*ПИСЬМЕННОЕ ЗАДАНИЕ A*: В какое издание Я. П. Полонский по собственному побуждению прислал свою заметку, согласно отрывку о Куинджи?
*ПИСЬМЕННОЕ ЗАДАНИЕ B*: Допишите следующую часть отрывка о Куинджи, начав сразу после его последнего предложения.

*ПРЕДОСТАВЛЕННЫЙ ОТРЫВОК*:
=====

Архип Иванович Куинджи. Биография-характеристика М.П.Неведомского
Но вот господин Матюшинский, в «Голосе», присоединяет к положительным отзывам и оговорки. Он называет ряд иностранных художников, изображавших лунную ночь, ставит Куинджи выше их всех. И вот на каком основании:
«Дело в том, что и Штанге, и Ганс Гуде, и Освальд Ахенбах, воспроизводя лунное освещение, обыкновенно избегают показывать на своих картинах саму луну, или же, если и показывают, то не иначе, как слегка закутав ее в прозрачные облака. Между тем в "Ночи на Днепре" мы видим не только превосходно переданный лунный свет, но и сам источник его - "прекрасное светило ночи". Притом луна на картине господина Куинджи не только светит, но если присмотреться, то даже окружена мерцающим сиянием, точь-в-точь как в натуре. Это уже - верх искусства и такой непостижимый tour de force, какого мне не случалось видеть ни у одного из названных художников...»
Но далее он указывает на слишком перечерненный первый план, который, по его мнению, понадобился художнику для светового эффекта, и выражает такое пожелание:
«Пусть господин Куинджи поменьше гоняется за силой эффектов и побольше хлопочет о их тонкости, иначе он неминуемо свернет на скользкий путь, по которому не трудно дойти до декорации...»
Мы видим, что двойственность в концепции картины уже отмечена: с одной стороны -доходящий до иллюзии реализм и правда, с другой тенденция к декоративности...
Для нас, впрочем, интереснее и показательнее отзывы не присяжных критиков, а людей, которых впечатление от «Ночи на Днепре» впервые побудило взяться за критическое перо. Из этой категории отзывов я остановлюсь на заметках Полонского и Страхова.
Я.П.Полонский сам, по собственному побуждению, прислал свою заметку в «Страну». В начале заметки речь идет об огромном интересе, который вызвала картина Куинджи:
«Положительно я не помню, чтобы перед какой-нибудь картиной так долго застаивались, и чтобы, наглядевшись на полотно, расцвеченное красками, выносили такое невероятное впечатление... Что это такое? Картина или действительность? В золотой раме или в открытое окно видели мы этот месяц, эти облака, эту темную даль, эти "дрожащие огни печальных деревень" и эти переливы света, это серебристое отражение месяца в струях Днепра, огибающего даль, эту поэтическую, тихую, величавую ночь?
- Это невероятно, - повторяет публика... - Нет ли тут фокуса?.. Не писал ли он на перламутре и золоте?..
Это - черт знает, что такое! - говорят другие.
Черт знает, что такое! - восклицают и художники; только в устах их несколько иначе звучит это восклицание.
Сам же художник, - виновник этих восклицаний, - очевидно, счастлив... От беспрерывных комплиментов и рукопожатий поневоле он должен улыбаться, - и он улыбается.

=====

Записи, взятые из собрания
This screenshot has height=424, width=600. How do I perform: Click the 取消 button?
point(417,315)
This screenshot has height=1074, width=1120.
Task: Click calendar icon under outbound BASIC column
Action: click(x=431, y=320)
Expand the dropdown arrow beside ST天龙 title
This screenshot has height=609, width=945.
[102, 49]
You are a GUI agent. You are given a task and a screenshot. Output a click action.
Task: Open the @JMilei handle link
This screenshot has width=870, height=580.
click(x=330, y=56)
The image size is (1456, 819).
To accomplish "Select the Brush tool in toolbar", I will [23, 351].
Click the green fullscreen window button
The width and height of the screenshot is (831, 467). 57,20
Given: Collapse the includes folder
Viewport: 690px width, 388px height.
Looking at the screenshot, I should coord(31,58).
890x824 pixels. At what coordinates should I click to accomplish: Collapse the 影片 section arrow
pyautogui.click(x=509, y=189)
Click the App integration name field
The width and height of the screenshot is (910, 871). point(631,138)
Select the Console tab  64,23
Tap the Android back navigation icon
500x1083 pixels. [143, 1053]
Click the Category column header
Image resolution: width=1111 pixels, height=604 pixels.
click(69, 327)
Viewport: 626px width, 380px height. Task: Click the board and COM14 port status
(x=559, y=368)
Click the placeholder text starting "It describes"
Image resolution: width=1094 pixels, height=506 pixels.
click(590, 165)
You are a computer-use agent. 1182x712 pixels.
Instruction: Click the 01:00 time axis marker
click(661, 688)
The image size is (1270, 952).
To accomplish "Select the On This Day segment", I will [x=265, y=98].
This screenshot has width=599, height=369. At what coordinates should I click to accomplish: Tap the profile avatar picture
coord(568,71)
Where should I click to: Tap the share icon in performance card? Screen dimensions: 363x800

=====

*ОТВЕТ A*: В «Страну».

*ОТВЕТ B*:
По всему Питеру молва о картине разносит звук нерусского имени «Куинджи» - человека вполне русского, только с восточным лицом, с черной бородой и невысоким лбом, лицом, напоминающим собой не то сирийского, не то халдейского царька, только не набальзамированного и не нарисованного с клинообразными надписями вокруг, а живого и улыбающегося, в сюртуке и в галстуке...»
Далее маститый поэт передает собственное впечатление от «Ночи на Днепре»:
«Недавно воротился я из-за границы; немало посетил там музеев и выставок, видел много превосходных пейзажей самых первостепенных художников, но по силе колорита, по блеску красок не видал ничего подобного.
Что же это такое?.. Не искусственное ли освещение лампами придало этой картине такой блеск и такое обаяние? Но те, которые видели ее днем, говорят, что при солнечном свете она еще лучше. И.С.Тургенев, знаток живописи, один из первых видел ее в квартире художника и также пришел в восторг...
- Ваши облака, - сказал я самому художнику, - недовольно пушисты и расплывчаты в своих очертаниях, слишком плоски и как бы вырезаны...
- Иначе никак нельзя было сделать, - отвечал он мне, - не было бы такого эффекта.
Это - единственное замечание, какое я мог сделать, и едва ли не единственный ответ того художника, который паче всего дорожит эффектами.
Положим, это односторонность, - пейзаж может быть великолепен и без всяких эффектов, но если в этой односторонности есть нечто гениальное, вправе ли мы осуждать ее? Говорят, Куинджи - плохой рисовальщик: дерева не напишет с натуры так, как всякий ученик пейзажного класса написать в состоянии; это, быть может, и справедливо; но зато не только ни один ученик, - ни один профессор не осветит так этого дерева утренним или вечерним солнцем и этому воздуху не придаст такой густоты или прозрачности...»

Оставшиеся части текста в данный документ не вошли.